La parola viene dal greco αἰδώς (aidôs), e non ha una traduzione italiana che la copra davvero. Si traduce con pudore, vergogna, rispetto, riverenza, modestia, umiltà, ma sono tutte traduzioni parziali, perché Aidos era un sentimento più ampio di ognuna di queste cose. Era il freno interiore che tratteneva l’uomo dall’eccesso prima ancora che intervenisse la legge esterna. Era la voce dentro che diceva, prima di un gesto sbagliato: “Non si fa”. I greci la consideravano una virtù fondamentale, talmente importante da essere personificata come dea.

Come l’usavano i greci

In Omero, nell’Iliade, Aidos è la forza che impedisce ai guerrieri di fuggire dal campo di battaglia. Quando un eroe sta per voltare le spalle al nemico, gli viene gridato addosso il nome di Aidos. È un richiamo al senso del proprio onore davanti agli altri, più che alla legge. Quindi per i greci omerici era il timore del giudizio della comunità. Aidos era il timore di quella disapprovazione, interiorizzato al punto da diventare voce propria.

In Esiodo, nelle Opere e Giorni, Aidos appare in uno dei passi più cupi del poema. Il poeta descrive le cinque età del mondo, dalla prima età dell’oro fino all’ultima, quella del ferro, nella quale gli uomini vivono ancora oggi. Esiodo profetizza che verrà un giorno in cui, al termine di questa età, Aidos e Nemesis, le dee del pudore e del senso del limite, si copriranno di candide vesti e torneranno all’Olimpo, abbandonando per sempre la stirpe umana. Quando se ne saranno andate, agli uomini resteranno solo atroci mali senza più rimedio. Senza Aidos, agli uomini resta solo la hybris.

Aristotele, nell’Etica Nicomachea, la distingue dalla virtù vera, perché Aidos è un sentimento, non una scelta morale consapevole. Però la chiama “passione bella e necessaria nei giovani”, perché in chi non ha ancora una virtù formata, Aidos fa il lavoro che quella virtù farà da adulti. Diciamo che è il riflesso che precede il principio, la vergogna che ti trattiene quando ancora non sai dirti perché.

Come la usiamo oggi

Aidos è scomparsa dal nostro vocabolario. La parola italiana che più le si avvicina, “pudore”, oggi suona vecchia, moralista, quasi imbarazzante. Quando si parla di pudore si intende quasi sempre pudore sessuale, e il discorso scivola lì. Aidos era molto di più, era il pudore di vantarsi, il pudore di mostrare quello che hai, il pudore di parlare di cose che non conosci, il pudore di alzare la voce davanti a chi sa più di te, il pudore di esibire ogni dettaglio della propria vita.

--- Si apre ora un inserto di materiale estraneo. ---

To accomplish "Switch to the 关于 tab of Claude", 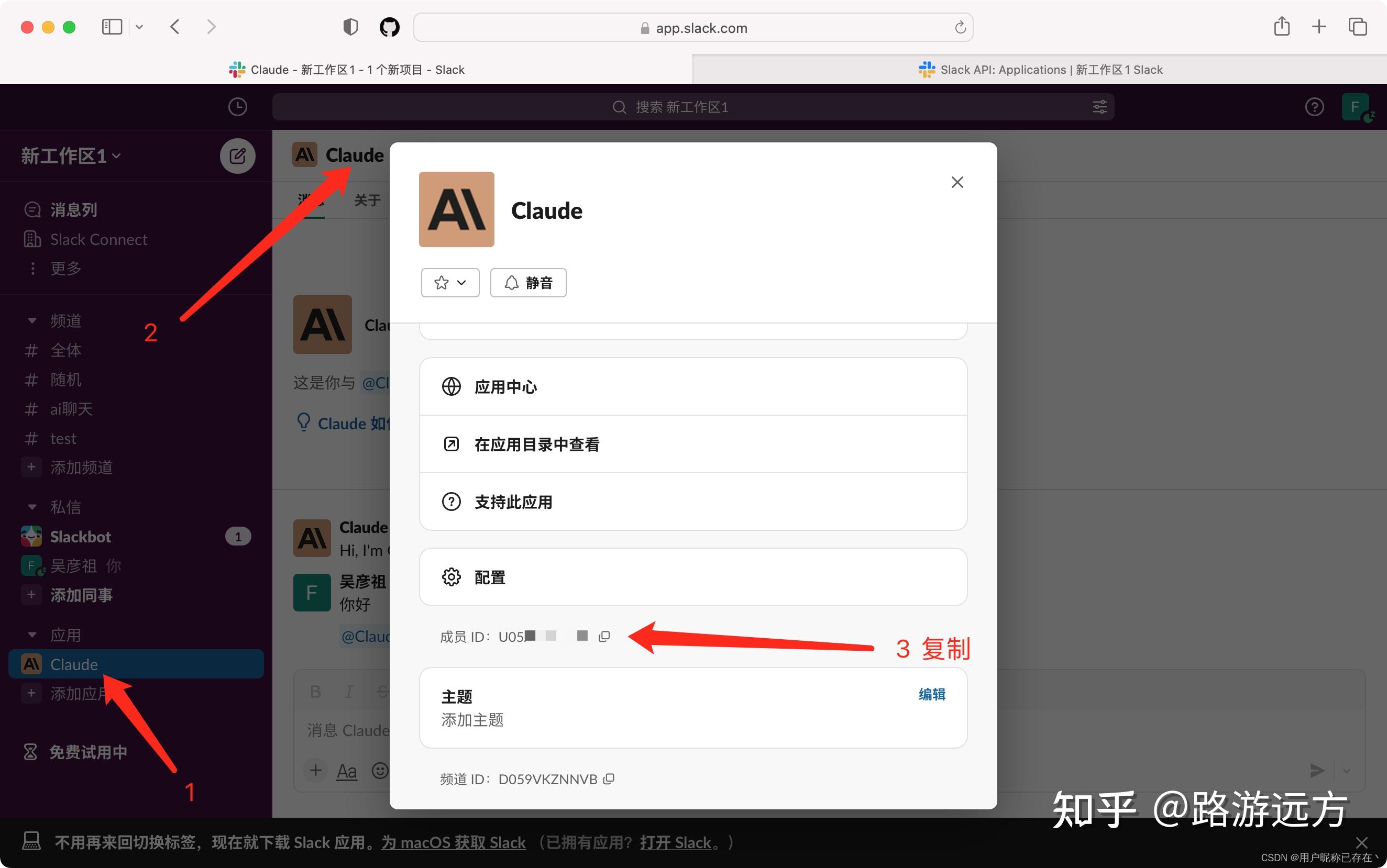I will tap(367, 201).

Tutti pudori che oggi sono evaporati. Vantarsi è diventato marketing personale. Mostrare la propria ricchezza è diventato status. Parlare con sicurezza di cose che non si sono lette è diventato la normalità dei social. Parlare con la stessa sicurezza dell’esperto, anche quando non si possiedono gli strumenti per farlo, è diventato normale. Esibire ogni gioia, ogni viaggio, ogni traguardo, ogni piatto al ristorante è diventato il flusso quotidiano delle nostre vite condivise. Aidos, se tornasse, ci troverebbe senza freno interiore, senza quella voce dentro che diceva: “non si fa”.

Esistono suggerimenti? La risposta è sempre la stessa. Non lo so. Aidos non è una virtù che si possa imporre per legge, perché nasceva esattamente dal contrario. Era il sentimento che lavorava prima della legge, dentro la coscienza, senza bisogno di codici scritti. Era ciò che impediva all’uomo greco di fare quello che gli sarebbe stato permesso fare, ma che sentiva come una cosa da non fare. Come una specie di legge interiore non scritta che ognuno portava dentro.

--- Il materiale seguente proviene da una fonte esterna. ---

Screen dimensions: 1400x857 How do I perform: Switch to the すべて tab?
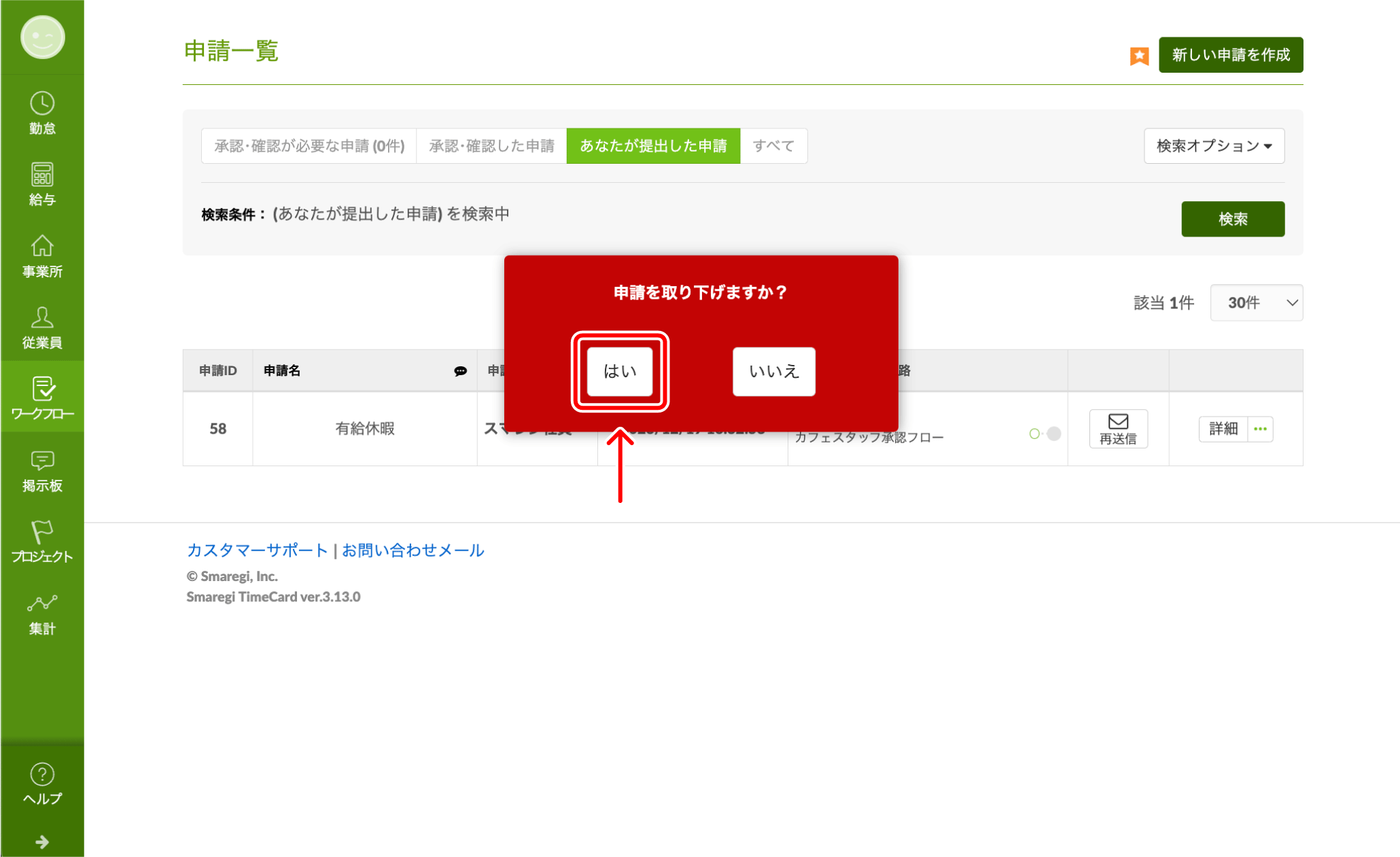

Per ritrovare Aidos serve riscoprire la sensazione interiore di trattenersi quando si potrebbe agire. Di tacere quando si potrebbe parlare. Di non esibire quando ci si potrebbe vantare. Di abbassare la voce quando sarebbe più facile alzarla.

I greci sapevano una cosa che noi abbiamo dimenticato, una società senza Aidos non è una società libera, è una società dove ognuno fa quello che può perché può. Ma solo fino a quando il cosmo (Nemesis) interviene a riportare la misura con la forza. Se Aidos se ne va per prima, Nemesis è inevitabile. Esiodo non si sbagliava. Aveva visto tutto.

Fonti: Omero, Iliade; Esiodo, Opere e Giorni; Aristotele, Etica Nicomachea.